Source data:
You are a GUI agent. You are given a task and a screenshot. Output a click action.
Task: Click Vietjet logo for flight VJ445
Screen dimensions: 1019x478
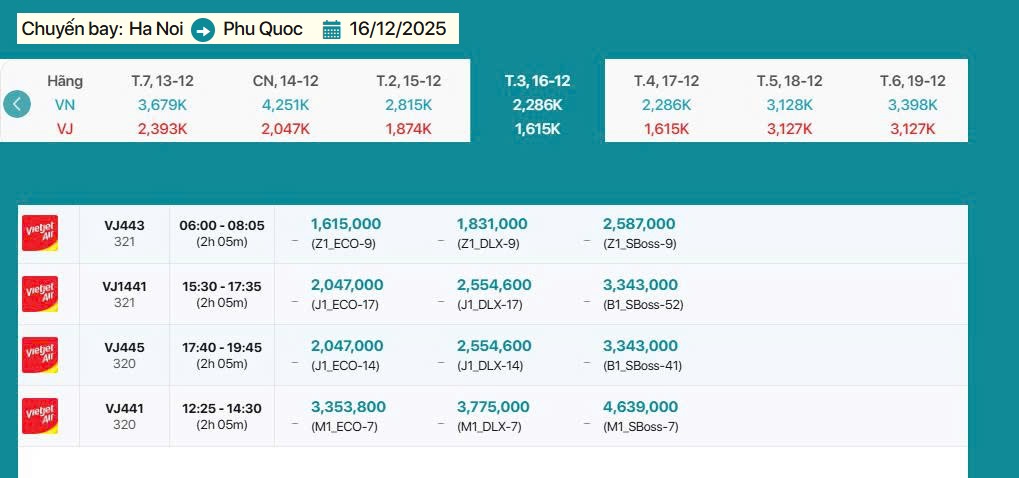[40, 355]
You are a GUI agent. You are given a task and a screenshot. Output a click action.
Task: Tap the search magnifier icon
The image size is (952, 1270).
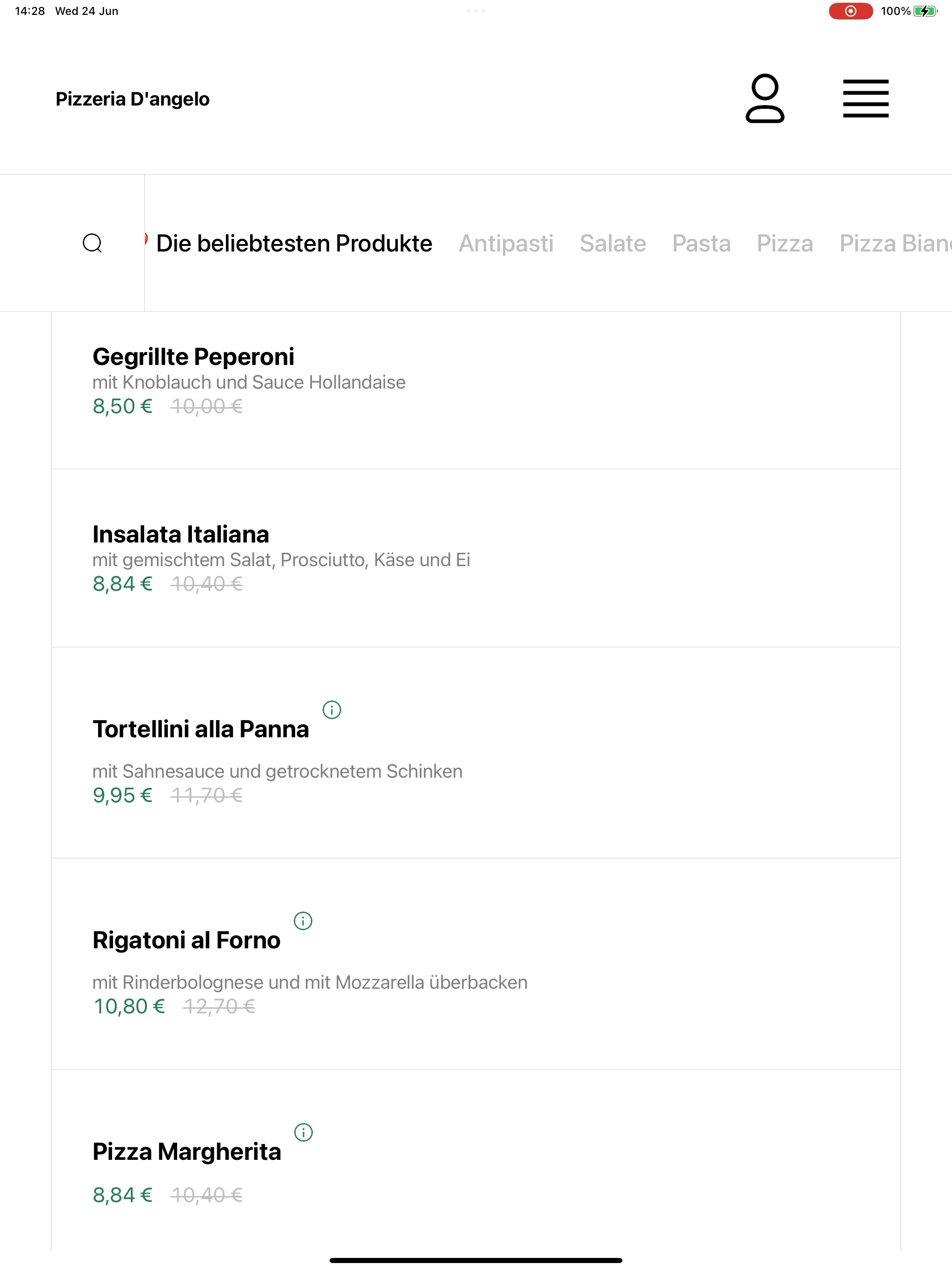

Problem requirements: Your copy must start at the line that holds "Task: Click Vietjet logo for flight VJ445" and end at the last line of the data, both included; it must contain no pictures.

Task solution:
Task: Click Vietjet logo for flight VJ445
Screen dimensions: 1019x478
[40, 355]
You are a GUI agent. You are given a task and a screenshot. Output a click action.
Task: Tap the search magnifier icon
The image size is (952, 1270).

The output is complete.